** EXERCISE **
Indicate only the number of lines in the listing below in which the word "options" appears.

** DATA SUPPLIED **
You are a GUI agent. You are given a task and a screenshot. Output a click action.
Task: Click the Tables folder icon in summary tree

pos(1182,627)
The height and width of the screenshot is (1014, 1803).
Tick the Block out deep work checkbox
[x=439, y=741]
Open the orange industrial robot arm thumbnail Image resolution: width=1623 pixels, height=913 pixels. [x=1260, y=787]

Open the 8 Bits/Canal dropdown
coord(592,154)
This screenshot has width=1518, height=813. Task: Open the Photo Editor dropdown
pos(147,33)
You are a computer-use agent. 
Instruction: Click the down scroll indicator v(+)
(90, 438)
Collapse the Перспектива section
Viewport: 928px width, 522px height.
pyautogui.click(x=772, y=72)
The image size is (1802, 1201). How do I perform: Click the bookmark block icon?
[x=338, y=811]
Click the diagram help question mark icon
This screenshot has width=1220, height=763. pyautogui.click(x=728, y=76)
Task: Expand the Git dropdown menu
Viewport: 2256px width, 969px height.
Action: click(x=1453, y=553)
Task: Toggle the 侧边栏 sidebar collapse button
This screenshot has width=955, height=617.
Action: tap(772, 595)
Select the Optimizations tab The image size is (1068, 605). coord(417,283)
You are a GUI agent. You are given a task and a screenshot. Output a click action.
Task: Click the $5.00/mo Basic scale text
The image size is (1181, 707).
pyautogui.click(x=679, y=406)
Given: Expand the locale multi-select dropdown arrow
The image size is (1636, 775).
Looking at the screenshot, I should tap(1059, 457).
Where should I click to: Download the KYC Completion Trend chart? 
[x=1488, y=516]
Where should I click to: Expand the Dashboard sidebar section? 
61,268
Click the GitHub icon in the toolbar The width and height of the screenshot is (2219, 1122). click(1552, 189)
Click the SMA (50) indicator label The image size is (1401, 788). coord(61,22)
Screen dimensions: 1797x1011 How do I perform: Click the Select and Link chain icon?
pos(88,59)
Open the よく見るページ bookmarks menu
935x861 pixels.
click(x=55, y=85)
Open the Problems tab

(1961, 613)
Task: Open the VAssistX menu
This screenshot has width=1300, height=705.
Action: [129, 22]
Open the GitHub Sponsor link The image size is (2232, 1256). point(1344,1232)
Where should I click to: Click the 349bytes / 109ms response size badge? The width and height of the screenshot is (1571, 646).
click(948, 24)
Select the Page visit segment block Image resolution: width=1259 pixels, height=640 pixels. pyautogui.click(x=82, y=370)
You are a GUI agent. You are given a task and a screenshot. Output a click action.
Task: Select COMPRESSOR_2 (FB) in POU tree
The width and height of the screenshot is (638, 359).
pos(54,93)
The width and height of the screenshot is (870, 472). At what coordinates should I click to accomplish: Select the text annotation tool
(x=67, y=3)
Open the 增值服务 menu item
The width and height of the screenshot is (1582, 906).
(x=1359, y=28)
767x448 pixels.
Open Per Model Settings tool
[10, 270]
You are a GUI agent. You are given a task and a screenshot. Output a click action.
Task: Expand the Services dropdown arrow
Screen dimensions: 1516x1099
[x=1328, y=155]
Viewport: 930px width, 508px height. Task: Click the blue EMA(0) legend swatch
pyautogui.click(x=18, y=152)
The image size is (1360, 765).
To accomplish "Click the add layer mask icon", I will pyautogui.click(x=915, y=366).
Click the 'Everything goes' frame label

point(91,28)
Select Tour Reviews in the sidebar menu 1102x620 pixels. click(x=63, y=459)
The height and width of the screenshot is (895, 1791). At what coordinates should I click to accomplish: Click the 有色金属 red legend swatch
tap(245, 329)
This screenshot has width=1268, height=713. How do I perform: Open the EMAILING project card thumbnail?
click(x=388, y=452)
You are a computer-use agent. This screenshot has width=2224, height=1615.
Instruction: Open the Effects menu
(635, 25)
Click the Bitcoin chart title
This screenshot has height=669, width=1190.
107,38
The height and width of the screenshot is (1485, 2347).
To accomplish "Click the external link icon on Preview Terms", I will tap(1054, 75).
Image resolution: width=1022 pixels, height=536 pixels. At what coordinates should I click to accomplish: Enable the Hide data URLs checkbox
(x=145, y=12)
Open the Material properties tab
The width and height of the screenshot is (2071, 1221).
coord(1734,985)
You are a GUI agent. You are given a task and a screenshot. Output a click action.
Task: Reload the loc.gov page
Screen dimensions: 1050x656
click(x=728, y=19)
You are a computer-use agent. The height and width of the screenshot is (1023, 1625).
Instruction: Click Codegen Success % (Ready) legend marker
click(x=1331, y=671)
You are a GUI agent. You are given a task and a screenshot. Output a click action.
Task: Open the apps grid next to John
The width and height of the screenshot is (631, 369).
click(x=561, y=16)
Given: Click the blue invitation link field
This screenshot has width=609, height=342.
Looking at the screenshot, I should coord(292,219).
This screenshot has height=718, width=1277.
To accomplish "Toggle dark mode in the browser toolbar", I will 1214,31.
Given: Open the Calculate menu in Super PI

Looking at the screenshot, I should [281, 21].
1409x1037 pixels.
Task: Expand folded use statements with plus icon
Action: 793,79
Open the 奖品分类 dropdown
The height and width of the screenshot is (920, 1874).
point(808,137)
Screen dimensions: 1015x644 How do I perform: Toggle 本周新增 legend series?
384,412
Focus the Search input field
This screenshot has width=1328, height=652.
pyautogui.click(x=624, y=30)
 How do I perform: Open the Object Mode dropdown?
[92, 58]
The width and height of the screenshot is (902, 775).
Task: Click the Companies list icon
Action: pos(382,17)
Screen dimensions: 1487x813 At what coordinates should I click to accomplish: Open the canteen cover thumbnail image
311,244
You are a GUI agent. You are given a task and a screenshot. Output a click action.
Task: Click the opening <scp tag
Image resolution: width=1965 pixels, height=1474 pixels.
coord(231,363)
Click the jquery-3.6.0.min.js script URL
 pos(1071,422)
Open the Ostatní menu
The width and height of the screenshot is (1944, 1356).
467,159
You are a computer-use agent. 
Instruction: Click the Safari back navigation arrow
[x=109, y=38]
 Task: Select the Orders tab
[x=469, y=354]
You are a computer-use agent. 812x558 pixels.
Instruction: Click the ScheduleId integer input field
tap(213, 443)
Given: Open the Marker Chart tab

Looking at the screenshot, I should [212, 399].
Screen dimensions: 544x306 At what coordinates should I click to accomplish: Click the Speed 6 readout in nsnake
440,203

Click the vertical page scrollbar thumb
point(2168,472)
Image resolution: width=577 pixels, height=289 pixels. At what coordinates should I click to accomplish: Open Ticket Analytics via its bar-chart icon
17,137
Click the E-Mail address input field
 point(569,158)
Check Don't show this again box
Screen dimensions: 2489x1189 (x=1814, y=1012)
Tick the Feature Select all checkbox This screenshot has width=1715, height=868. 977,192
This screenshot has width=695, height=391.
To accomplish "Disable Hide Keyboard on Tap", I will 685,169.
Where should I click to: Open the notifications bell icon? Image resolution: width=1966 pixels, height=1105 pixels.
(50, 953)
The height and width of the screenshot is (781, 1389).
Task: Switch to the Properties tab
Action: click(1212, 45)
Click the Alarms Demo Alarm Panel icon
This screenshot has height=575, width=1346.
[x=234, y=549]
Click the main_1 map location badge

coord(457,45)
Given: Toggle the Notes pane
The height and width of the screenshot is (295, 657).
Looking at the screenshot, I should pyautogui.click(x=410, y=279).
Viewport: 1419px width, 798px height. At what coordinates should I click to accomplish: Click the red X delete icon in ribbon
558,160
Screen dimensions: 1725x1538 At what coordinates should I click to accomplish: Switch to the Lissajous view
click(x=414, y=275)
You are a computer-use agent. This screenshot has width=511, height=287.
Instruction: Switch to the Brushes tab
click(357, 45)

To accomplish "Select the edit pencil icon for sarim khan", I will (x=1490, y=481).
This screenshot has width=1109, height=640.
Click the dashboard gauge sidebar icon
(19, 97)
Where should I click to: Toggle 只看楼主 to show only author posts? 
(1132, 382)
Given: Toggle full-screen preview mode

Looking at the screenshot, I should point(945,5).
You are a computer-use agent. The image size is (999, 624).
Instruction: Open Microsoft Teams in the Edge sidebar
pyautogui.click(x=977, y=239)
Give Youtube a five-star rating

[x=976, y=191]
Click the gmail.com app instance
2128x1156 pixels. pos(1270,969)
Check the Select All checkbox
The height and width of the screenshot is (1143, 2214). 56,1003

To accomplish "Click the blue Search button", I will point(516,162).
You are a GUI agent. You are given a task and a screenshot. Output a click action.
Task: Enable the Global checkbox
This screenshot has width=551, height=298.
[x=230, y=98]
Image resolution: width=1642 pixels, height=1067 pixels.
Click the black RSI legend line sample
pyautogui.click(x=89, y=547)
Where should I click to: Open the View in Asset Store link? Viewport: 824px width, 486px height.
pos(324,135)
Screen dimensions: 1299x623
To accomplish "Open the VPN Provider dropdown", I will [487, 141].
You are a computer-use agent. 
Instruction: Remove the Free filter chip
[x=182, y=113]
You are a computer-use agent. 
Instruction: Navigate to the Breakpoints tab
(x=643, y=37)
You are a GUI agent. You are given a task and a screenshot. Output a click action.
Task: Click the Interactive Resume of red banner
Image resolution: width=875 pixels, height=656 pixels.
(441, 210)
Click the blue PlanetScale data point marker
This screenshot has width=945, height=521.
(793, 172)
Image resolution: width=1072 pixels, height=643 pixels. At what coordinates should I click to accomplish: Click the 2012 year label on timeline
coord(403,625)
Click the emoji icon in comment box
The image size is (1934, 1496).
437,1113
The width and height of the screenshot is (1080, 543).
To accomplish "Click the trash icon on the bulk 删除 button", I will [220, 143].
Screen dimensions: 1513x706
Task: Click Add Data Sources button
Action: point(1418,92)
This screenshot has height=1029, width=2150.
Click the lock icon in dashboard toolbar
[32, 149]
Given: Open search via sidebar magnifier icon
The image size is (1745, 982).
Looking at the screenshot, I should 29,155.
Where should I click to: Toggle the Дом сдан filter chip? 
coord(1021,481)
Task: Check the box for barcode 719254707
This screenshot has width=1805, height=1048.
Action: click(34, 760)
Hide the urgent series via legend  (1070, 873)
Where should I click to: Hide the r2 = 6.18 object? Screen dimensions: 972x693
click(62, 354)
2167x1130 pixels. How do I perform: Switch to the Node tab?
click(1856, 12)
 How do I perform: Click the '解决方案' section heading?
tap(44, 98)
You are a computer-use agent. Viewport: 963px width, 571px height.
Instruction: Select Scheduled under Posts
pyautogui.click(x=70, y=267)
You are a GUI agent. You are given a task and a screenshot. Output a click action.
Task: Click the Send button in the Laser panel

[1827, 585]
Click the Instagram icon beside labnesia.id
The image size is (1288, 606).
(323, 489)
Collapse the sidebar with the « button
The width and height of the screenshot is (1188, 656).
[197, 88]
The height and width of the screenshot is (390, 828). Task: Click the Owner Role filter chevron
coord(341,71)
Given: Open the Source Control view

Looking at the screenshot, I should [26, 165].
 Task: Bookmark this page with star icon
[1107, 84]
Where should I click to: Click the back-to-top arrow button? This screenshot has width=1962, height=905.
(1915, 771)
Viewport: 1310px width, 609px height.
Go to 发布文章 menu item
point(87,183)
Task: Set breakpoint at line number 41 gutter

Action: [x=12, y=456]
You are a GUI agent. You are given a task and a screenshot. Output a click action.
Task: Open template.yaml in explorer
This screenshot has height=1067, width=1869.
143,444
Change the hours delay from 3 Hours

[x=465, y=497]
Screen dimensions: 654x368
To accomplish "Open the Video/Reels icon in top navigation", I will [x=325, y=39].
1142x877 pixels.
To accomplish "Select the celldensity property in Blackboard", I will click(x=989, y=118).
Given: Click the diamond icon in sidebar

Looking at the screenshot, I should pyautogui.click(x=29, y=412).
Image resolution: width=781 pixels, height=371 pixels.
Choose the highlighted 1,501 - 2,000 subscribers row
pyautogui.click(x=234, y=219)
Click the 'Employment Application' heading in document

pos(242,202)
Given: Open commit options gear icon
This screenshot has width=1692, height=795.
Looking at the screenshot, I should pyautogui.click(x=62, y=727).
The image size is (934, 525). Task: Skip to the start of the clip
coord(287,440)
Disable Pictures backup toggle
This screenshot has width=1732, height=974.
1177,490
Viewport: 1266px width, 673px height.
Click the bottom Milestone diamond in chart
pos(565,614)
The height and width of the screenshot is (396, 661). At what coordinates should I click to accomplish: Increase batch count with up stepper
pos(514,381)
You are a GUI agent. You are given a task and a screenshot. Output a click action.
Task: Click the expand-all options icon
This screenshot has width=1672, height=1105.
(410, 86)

** TASK SOLUTION **
2